Characterization of a novel transcription complex required for glucocorticoid regulation of the rat alpha-1-acid glycoprotein gene.

The liver alpha-1-acid glycoprotein (AGP) gene promoter contains several positive cis-acting sequences that are involved in the hormone regulation of its expression. We have characterized a new functionally important sequence located at -155 to -143 upstream from the glucocorticoid regulatory element (GRE, -120 to -105). At least three nuclear proteins bind to this sequence (CTGTGGGAACAG), called the upstream regulatory element (URE). One of these proteins, AGP nuclear factor 4 (ANF-4), is the major component of the DNA-protein complex we detected in footprint and electrophoresis mobility shift assay (EMSA) experiments using rat liver, HTC(JZ-1) rat hepatoma cell extracts and affinity-purified proteins. Another is C/EBP beta, which also binds to three elements downstream from the GRE. The third protein is shown to have a molecular weight of 102 kD. Deletions and site-directed mutagenesis demonstrated that this complex of proteins is involved in the positive hormonal regulation of AGP gene transcription. Binding experiments revealed that ANF-4 and C/EBP beta binding sites are partially overlapping and require the palindromic structure of the URE for high-affinity binding.
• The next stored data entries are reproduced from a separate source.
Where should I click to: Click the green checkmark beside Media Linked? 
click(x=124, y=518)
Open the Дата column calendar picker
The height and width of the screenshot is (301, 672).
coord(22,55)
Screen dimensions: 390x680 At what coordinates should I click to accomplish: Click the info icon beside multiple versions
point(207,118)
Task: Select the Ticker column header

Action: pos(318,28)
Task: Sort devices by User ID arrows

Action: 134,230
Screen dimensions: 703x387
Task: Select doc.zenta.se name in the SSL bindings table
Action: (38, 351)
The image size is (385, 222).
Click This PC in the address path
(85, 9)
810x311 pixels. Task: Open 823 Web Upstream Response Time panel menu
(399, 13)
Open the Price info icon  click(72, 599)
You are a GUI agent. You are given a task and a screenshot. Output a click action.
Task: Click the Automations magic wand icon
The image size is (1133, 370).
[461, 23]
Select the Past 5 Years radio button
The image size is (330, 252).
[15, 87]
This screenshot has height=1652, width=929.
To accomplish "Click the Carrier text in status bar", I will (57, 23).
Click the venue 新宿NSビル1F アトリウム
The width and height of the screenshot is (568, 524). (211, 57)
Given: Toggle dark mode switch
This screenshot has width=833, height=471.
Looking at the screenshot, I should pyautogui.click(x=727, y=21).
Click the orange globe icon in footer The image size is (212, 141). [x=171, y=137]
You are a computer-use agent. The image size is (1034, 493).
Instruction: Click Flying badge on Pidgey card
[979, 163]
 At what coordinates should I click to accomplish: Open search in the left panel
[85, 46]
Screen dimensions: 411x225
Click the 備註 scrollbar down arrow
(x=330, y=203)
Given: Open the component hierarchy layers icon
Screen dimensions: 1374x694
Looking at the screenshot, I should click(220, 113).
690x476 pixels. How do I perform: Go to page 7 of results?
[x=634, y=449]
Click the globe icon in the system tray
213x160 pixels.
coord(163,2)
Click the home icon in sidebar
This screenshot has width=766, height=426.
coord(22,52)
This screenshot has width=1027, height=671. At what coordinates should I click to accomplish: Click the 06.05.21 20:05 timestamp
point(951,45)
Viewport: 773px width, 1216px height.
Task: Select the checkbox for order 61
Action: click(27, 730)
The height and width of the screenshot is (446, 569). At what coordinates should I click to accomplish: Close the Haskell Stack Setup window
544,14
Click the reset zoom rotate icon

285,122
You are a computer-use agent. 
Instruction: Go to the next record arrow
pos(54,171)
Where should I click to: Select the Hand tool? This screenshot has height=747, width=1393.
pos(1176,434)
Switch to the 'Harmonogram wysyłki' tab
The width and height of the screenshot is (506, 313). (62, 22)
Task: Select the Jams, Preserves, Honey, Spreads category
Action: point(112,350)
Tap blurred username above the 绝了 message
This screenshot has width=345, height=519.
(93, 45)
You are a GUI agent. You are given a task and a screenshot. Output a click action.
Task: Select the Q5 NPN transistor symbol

Southwestern (DNA-protein blot analysis) and cross-linking experiments with nuclear extracts from rat liver and HTC(JZ-1) rat hepatoma cells, revealed two identical constitutive binding activities with molecular masses of 66 and 102 kD. We concluded that this transcription complex is composed of three distinct proteins, ANF-4, C/EBP beta, and a 102-kD protein, and that they play an important role for the hormone regulation of AGP.